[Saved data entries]

::::::::

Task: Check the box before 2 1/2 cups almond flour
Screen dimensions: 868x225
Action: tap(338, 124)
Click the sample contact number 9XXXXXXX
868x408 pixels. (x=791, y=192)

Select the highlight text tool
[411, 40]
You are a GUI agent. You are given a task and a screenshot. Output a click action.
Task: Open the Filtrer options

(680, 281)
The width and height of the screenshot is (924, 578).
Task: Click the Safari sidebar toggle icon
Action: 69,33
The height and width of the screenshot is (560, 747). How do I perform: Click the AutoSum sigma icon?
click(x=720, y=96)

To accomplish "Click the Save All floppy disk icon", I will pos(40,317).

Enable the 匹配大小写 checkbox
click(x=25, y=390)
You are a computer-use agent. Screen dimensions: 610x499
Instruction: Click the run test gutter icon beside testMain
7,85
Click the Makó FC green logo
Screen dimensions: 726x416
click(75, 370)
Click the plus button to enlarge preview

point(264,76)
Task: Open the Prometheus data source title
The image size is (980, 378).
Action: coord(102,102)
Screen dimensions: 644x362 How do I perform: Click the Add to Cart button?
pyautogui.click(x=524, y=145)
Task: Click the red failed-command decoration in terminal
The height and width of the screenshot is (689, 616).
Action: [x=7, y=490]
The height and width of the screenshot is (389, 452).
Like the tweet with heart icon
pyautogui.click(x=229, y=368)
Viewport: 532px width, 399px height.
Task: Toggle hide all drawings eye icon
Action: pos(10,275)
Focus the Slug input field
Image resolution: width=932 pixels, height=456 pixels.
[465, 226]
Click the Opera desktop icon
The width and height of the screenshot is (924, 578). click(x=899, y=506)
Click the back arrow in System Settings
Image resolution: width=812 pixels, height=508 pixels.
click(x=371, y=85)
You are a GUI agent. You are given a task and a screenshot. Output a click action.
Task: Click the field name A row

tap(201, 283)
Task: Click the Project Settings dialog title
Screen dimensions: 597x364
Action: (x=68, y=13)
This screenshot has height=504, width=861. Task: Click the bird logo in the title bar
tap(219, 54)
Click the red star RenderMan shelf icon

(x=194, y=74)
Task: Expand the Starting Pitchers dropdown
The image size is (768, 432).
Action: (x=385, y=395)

::::::::

Retype all of the entries precisely as they are.

Task: Check the box before 2 1/2 cups almond flour
Screen dimensions: 868x225
Action: tap(338, 124)
Click the sample contact number 9XXXXXXX
868x408 pixels. (x=791, y=192)

Select the highlight text tool
[411, 40]
You are a GUI agent. You are given a task and a screenshot. Output a click action.
Task: Open the Filtrer options

(680, 281)
The width and height of the screenshot is (924, 578).
Task: Click the Safari sidebar toggle icon
Action: 69,33
The height and width of the screenshot is (560, 747). How do I perform: Click the AutoSum sigma icon?
click(x=720, y=96)

To accomplish "Click the Save All floppy disk icon", I will pos(40,317).

Enable the 匹配大小写 checkbox
click(x=25, y=390)
You are a computer-use agent. Screen dimensions: 610x499
Instruction: Click the run test gutter icon beside testMain
7,85
Click the Makó FC green logo
Screen dimensions: 726x416
click(75, 370)
Click the plus button to enlarge preview

point(264,76)
Task: Open the Prometheus data source title
The image size is (980, 378).
Action: coord(102,102)
Screen dimensions: 644x362 How do I perform: Click the Add to Cart button?
pyautogui.click(x=524, y=145)
Task: Click the red failed-command decoration in terminal
The height and width of the screenshot is (689, 616).
Action: [x=7, y=490]
The height and width of the screenshot is (389, 452).
Like the tweet with heart icon
pyautogui.click(x=229, y=368)
Viewport: 532px width, 399px height.
Task: Toggle hide all drawings eye icon
Action: pos(10,275)
Focus the Slug input field
Image resolution: width=932 pixels, height=456 pixels.
[465, 226]
Click the Opera desktop icon
The width and height of the screenshot is (924, 578). click(x=899, y=506)
Click the back arrow in System Settings
Image resolution: width=812 pixels, height=508 pixels.
click(x=371, y=85)
You are a GUI agent. You are given a task and a screenshot. Output a click action.
Task: Click the field name A row

tap(201, 283)
Task: Click the Project Settings dialog title
Screen dimensions: 597x364
Action: (x=68, y=13)
This screenshot has height=504, width=861. Task: Click the bird logo in the title bar
tap(219, 54)
Click the red star RenderMan shelf icon

(x=194, y=74)
Task: Expand the Starting Pitchers dropdown
The image size is (768, 432).
Action: (x=385, y=395)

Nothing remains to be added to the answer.